Ma non è solo grazie a lui che l’open di casa nostra parla sempre più italiano. Oltre a lui, altri sei dei nostri hanno superato il taglio caduto a quota 140, quattro colpi sotto il par del campo. In diciassettesima posizione c’è infatti il dilettante Matteo Delpodio, che ha fatto seguire al bellissimo 67 di giovedì un 69 fatto di sei birdie, tre bogey e il solo rimpianto del 6 alla 12 causato da un brutto colpo di partenza.

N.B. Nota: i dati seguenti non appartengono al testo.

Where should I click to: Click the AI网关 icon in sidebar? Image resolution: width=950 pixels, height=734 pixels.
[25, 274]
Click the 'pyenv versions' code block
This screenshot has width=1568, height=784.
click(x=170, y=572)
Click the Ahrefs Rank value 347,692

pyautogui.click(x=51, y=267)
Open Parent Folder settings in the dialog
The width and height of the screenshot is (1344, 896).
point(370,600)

In grado di dire la loro i quattro azzurri a quota -6 in trentottesima posizione: Emanuele Canonica, regolarissimo con due giri in 69 colpi; Marco Crespi (71 e 67); Alessandro Tadini che non ha giocato sui livelli del primo giro e ha chiuso in par il secondo; Alessio Bruschi (68 e 70). Cercherà di rimontare posizioni Andrea Maestroni, cinquantunesimo a quota -5.
Il taglio ha riservato numerose sorprese ed esclusioni eccellenti, a cominciare da quelle di Angel Cabrera, Eduardo Romero, Ricardo Gonzales, Sam Torrance, Andrew Coltart, ma sopratutto del vincitore dell'anno scorso, Steve Webster.
Giornata di gloria infine per il capitano europeo di Ryder Cup, Ian Woosnam, che ha stupito tutti, compreso se stesso, chiudendo con un bellissimo 66.
Oggi il via alle ore 7.52, con ultima partenza alle 12.55. Diretta su Sky 3 dalle 14 alle 17.